What you need to do
1. Pull out every row that contains the string "text", matching case exactly.
2. Pick up the neural network notebook where it stops and keep writing it.

Excerpt provided
────────────────
In [1]:
import numpy as np 
import matplotlib.pyplot as plt
from scipy import signal # for calculating convolutions 

from skimage.measure import block_reduce # for calculating maxpooling
import time 
import scipy 

## 1)  Neural network implementation

### 1.1) Layers 

In [2]:
class Dense():
    def __init__(self, input_size, output_size):
        self.weights = np.random.randn(output_size, input_size)
        self.bias = np.random.randn(output_size, 1)
        
    def forward_propagation(self, input_data):
        self.input_data = input_data
        return (np.dot(self.weights, self.input_data) + self.bias)
    
    def backward_propagation(self, output_gradient, learning_rate):
        weight_gradient = np.dot(output_gradient, self.input_data.T)
        self.weights -= learning_rate * weight_gradient
        self.bias -= learning_rate * output_gradient
        return np.dot(self.weights.T, output_gradient)      

In [3]:
class Convolution():
    def __init__(self, input_dimensions, filter_size, output_depth):
        self.output_depth = output_depth # output depth = number of filters 
        self.input_depth, self.input_height, self.input_width = input_dimensions
        self.input_dimensions = input_dimensions
        self.output_dimensions = (output_depth, self.input_height - filter_size + 1, self.input_width - filter_size + 1)
        self.filter_dimensions = (output_depth, self.input_depth, filter_size, filter_size)
        self.filters = np.random.randn(*self.filter_dimensions)
        self.biases = np.random.randn(*self.output_dimensions)

    def forward_propagation(self, input_data):
        self.input_data = input_data
        self.output = np.copy(self.biases)
        for i in range(self.output_depth):
            for j in range(self.input_depth):
                self.output[i] += signal.correlate2d(self.input_data[j], self.filters[i, j], "valid")
        return self.output

    def backward_propagation(self, output_gradient, learning_rate):
        grad_filters = np.zeros(self.filter_dimensions)
        grad_input = np.zeros(self.input_dimensions)
        for i in range(self.output_depth):
            for j in range(self.input_depth):
                grad_filters[i, j] = signal.correlate2d(self.input_data[j], output_gradient[i], "valid")
                grad_input[j] += signal.correlate2d(output_gradient[i], self.filters[i, j], "full")
        grad_biases = output_gradient
        # Update
        self.filters -= learning_rate * grad_filters
        self.biases -= learning_rate * grad_biases
        return grad_input

#### Initialization:
 * `__init__` method : initializes the convolutional layer.
* `input_dimensions` : Represents the dimensions of the input data (depth, height, width).
* `filter_size` : Specifies the size of the filters used in the convolution.
* `output_depth`: Indicates the number of filters to be applied.
────────────────
Data shown
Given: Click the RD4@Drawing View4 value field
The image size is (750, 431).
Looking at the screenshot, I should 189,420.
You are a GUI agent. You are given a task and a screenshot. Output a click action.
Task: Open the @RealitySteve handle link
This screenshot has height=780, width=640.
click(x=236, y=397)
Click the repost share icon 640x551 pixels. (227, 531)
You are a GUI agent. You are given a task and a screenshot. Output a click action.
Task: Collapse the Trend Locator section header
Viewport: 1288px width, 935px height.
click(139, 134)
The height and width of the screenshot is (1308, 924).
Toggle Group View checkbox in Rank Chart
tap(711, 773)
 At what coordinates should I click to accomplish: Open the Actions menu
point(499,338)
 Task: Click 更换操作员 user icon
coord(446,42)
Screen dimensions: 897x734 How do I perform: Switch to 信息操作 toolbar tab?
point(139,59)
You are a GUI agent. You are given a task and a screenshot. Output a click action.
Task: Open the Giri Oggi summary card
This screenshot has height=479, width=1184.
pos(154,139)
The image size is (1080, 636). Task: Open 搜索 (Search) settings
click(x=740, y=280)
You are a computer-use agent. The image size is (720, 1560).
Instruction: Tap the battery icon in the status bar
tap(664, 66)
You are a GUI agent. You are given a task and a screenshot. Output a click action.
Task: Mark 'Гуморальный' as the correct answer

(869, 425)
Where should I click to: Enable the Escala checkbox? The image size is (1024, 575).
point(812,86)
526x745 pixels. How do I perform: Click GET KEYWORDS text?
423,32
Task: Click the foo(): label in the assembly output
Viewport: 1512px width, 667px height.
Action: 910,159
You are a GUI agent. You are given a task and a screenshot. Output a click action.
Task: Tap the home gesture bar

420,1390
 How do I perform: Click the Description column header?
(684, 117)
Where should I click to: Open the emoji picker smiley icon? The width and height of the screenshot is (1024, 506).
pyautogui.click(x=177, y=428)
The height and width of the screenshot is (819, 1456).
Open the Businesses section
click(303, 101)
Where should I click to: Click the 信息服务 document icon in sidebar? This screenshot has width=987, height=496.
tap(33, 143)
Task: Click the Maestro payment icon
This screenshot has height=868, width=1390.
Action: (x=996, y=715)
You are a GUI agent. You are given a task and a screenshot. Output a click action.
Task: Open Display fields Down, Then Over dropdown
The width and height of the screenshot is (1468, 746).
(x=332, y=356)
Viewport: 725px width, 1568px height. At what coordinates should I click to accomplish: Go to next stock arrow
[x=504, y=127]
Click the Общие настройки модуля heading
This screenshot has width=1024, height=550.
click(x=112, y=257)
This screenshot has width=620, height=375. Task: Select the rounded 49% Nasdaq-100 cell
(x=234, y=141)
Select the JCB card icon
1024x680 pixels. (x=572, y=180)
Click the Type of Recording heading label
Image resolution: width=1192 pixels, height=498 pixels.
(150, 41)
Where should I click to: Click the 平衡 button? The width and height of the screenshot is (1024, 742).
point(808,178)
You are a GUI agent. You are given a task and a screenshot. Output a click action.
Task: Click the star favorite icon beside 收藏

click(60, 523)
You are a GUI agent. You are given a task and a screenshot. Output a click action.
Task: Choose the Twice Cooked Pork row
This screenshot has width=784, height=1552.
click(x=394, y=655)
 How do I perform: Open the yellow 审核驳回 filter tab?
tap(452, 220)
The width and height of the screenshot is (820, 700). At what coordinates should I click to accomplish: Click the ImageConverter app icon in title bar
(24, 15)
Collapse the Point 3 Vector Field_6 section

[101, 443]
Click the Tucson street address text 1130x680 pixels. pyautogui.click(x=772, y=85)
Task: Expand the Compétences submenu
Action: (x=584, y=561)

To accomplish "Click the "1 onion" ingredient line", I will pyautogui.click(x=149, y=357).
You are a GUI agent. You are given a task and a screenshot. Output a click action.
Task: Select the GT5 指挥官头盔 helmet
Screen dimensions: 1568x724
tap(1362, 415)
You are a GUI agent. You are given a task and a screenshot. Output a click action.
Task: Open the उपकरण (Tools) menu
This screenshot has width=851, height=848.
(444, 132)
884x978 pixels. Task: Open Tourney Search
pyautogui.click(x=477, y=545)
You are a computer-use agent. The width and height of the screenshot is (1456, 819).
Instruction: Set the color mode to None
────────────────
In response
1.
526x745 pixels. How do I perform: Click GET KEYWORDS text?
Click the Tucson street address text 1130x680 pixels. pyautogui.click(x=772, y=85)

2.
It sets up the dimensions for the filters, biases, and initializes them randomly.

#### Forward Propagation:
* `forward_propagation` method computes the output of the convolutional layer given an input.
* `input_data` : Represents the input data passed to the layer.

It performs a correlation operation between the input data and filters to generate the output feature maps.
the forward propagation loops through each filter and correlates it with corresponding input channels to produce the output.

#### Backward Propagation:
* `backward_propagation` method calculates gradients and updates parameters during backpropagation.
* `output_gradien`: Represents the gradient coming from the subsequent layers.
* `learning_rate`: Specifies the rate at which the model learns.

Calculates gradients of filters and input data with respect to the loss.
The Backward Propagation loops through each filter and computes its gradient by correlating the input and output gradients.It updates the filters and biases based on these gradients and the learning rate and returns the gradient with respect to the input for further backpropagation.

In [4]:
class Maxpooling():
    def __init__(self, input_dimensions, filter_size, stride): 
        # Initializing the Maxpooling layer with input dimensions, filter size, and stride
        self.input_depth, self.input_height, self.input_width = input_dimensions
        self.input_dimensions = input_dimensions 
        self.filter_size = filter_size 
        self.filter_h, self.filter_w = filter_size 
        self.stride = stride
        
        # Calculating output dimensions based on input dimensions, filter size, and stride
        self.output_height = int(1 + (self.input_height - self.filter_h) / stride)
        self.output_width = int(1 + (self.input_width - self.filter_w) / stride)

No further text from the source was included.